• [Your assignment]:
Reproduce the material that follows exactly, with no line left out.

____________________

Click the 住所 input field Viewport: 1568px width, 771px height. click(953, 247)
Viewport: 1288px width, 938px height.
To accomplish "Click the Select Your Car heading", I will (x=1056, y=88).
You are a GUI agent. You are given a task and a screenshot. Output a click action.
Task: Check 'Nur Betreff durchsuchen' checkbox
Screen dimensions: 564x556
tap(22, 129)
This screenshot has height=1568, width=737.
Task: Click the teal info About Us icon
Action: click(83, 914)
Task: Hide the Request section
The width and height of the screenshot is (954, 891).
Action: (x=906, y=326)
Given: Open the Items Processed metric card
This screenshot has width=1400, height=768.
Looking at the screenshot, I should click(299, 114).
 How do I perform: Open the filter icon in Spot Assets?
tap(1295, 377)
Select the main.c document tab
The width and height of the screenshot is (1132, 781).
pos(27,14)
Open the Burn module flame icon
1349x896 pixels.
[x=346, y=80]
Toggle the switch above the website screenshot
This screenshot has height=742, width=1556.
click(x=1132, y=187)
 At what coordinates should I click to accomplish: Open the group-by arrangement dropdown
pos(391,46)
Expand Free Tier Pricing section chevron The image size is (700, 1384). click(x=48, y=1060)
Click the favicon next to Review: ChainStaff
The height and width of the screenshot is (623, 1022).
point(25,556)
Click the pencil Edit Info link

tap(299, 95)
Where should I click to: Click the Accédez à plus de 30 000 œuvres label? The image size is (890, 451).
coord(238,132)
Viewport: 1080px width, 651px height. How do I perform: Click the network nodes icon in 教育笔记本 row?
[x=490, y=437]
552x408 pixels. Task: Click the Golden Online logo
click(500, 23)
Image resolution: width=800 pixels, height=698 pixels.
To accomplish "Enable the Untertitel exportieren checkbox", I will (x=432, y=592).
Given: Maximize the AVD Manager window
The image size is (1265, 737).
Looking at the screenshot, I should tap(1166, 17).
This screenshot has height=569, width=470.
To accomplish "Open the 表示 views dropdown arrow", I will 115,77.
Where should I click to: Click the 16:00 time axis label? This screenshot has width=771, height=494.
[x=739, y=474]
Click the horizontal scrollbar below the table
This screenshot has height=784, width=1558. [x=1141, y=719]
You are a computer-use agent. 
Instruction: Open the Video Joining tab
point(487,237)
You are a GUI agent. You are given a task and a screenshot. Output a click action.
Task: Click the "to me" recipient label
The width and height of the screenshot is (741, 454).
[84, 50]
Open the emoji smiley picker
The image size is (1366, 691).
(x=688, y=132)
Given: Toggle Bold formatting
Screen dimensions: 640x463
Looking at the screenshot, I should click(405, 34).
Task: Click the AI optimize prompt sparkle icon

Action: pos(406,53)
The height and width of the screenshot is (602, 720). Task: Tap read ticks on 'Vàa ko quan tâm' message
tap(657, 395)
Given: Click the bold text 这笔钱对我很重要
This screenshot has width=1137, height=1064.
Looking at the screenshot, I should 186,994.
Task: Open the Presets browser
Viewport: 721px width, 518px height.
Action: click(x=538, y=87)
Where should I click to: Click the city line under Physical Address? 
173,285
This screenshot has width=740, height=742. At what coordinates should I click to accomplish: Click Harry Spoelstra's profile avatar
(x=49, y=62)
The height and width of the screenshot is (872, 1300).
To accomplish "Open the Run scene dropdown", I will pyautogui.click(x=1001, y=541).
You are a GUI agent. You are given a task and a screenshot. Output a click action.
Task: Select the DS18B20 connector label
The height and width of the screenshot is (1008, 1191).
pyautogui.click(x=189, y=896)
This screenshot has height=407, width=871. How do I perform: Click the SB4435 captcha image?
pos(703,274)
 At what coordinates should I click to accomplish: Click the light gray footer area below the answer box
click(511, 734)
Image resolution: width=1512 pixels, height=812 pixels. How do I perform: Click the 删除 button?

____________________

• [Exercise output]:
Click the 住所 input field Viewport: 1568px width, 771px height. click(953, 247)
Viewport: 1288px width, 938px height.
To accomplish "Click the Select Your Car heading", I will (x=1056, y=88).
You are a GUI agent. You are given a task and a screenshot. Output a click action.
Task: Check 'Nur Betreff durchsuchen' checkbox
Screen dimensions: 564x556
tap(22, 129)
This screenshot has height=1568, width=737.
Task: Click the teal info About Us icon
Action: click(83, 914)
Task: Hide the Request section
The width and height of the screenshot is (954, 891).
Action: (x=906, y=326)
Given: Open the Items Processed metric card
This screenshot has width=1400, height=768.
Looking at the screenshot, I should click(299, 114).
 How do I perform: Open the filter icon in Spot Assets?
tap(1295, 377)
Select the main.c document tab
The width and height of the screenshot is (1132, 781).
pos(27,14)
Open the Burn module flame icon
1349x896 pixels.
[x=346, y=80]
Toggle the switch above the website screenshot
This screenshot has height=742, width=1556.
click(x=1132, y=187)
 At what coordinates should I click to accomplish: Open the group-by arrangement dropdown
pos(391,46)
Expand Free Tier Pricing section chevron The image size is (700, 1384). click(x=48, y=1060)
Click the favicon next to Review: ChainStaff
The height and width of the screenshot is (623, 1022).
point(25,556)
Click the pencil Edit Info link

tap(299, 95)
Where should I click to: Click the Accédez à plus de 30 000 œuvres label? The image size is (890, 451).
coord(238,132)
Viewport: 1080px width, 651px height. How do I perform: Click the network nodes icon in 教育笔记本 row?
[x=490, y=437]
552x408 pixels. Task: Click the Golden Online logo
click(500, 23)
Image resolution: width=800 pixels, height=698 pixels.
To accomplish "Enable the Untertitel exportieren checkbox", I will (x=432, y=592).
Given: Maximize the AVD Manager window
The image size is (1265, 737).
Looking at the screenshot, I should tap(1166, 17).
This screenshot has height=569, width=470.
To accomplish "Open the 表示 views dropdown arrow", I will 115,77.
Where should I click to: Click the 16:00 time axis label? This screenshot has width=771, height=494.
[x=739, y=474]
Click the horizontal scrollbar below the table
This screenshot has height=784, width=1558. [x=1141, y=719]
You are a computer-use agent. 
Instruction: Open the Video Joining tab
point(487,237)
You are a GUI agent. You are given a task and a screenshot. Output a click action.
Task: Click the "to me" recipient label
The width and height of the screenshot is (741, 454).
[84, 50]
Open the emoji smiley picker
The image size is (1366, 691).
(x=688, y=132)
Given: Toggle Bold formatting
Screen dimensions: 640x463
Looking at the screenshot, I should click(405, 34).
Task: Click the AI optimize prompt sparkle icon

Action: pos(406,53)
The height and width of the screenshot is (602, 720). Task: Tap read ticks on 'Vàa ko quan tâm' message
tap(657, 395)
Given: Click the bold text 这笔钱对我很重要
This screenshot has width=1137, height=1064.
Looking at the screenshot, I should 186,994.
Task: Open the Presets browser
Viewport: 721px width, 518px height.
Action: click(x=538, y=87)
Where should I click to: Click the city line under Physical Address? 
173,285
This screenshot has width=740, height=742. At what coordinates should I click to accomplish: Click Harry Spoelstra's profile avatar
(x=49, y=62)
The height and width of the screenshot is (872, 1300).
To accomplish "Open the Run scene dropdown", I will pyautogui.click(x=1001, y=541).
You are a GUI agent. You are given a task and a screenshot. Output a click action.
Task: Select the DS18B20 connector label
The height and width of the screenshot is (1008, 1191).
pyautogui.click(x=189, y=896)
This screenshot has height=407, width=871. How do I perform: Click the SB4435 captcha image?
pos(703,274)
 At what coordinates should I click to accomplish: Click the light gray footer area below the answer box
click(511, 734)
Image resolution: width=1512 pixels, height=812 pixels. How do I perform: Click the 删除 button?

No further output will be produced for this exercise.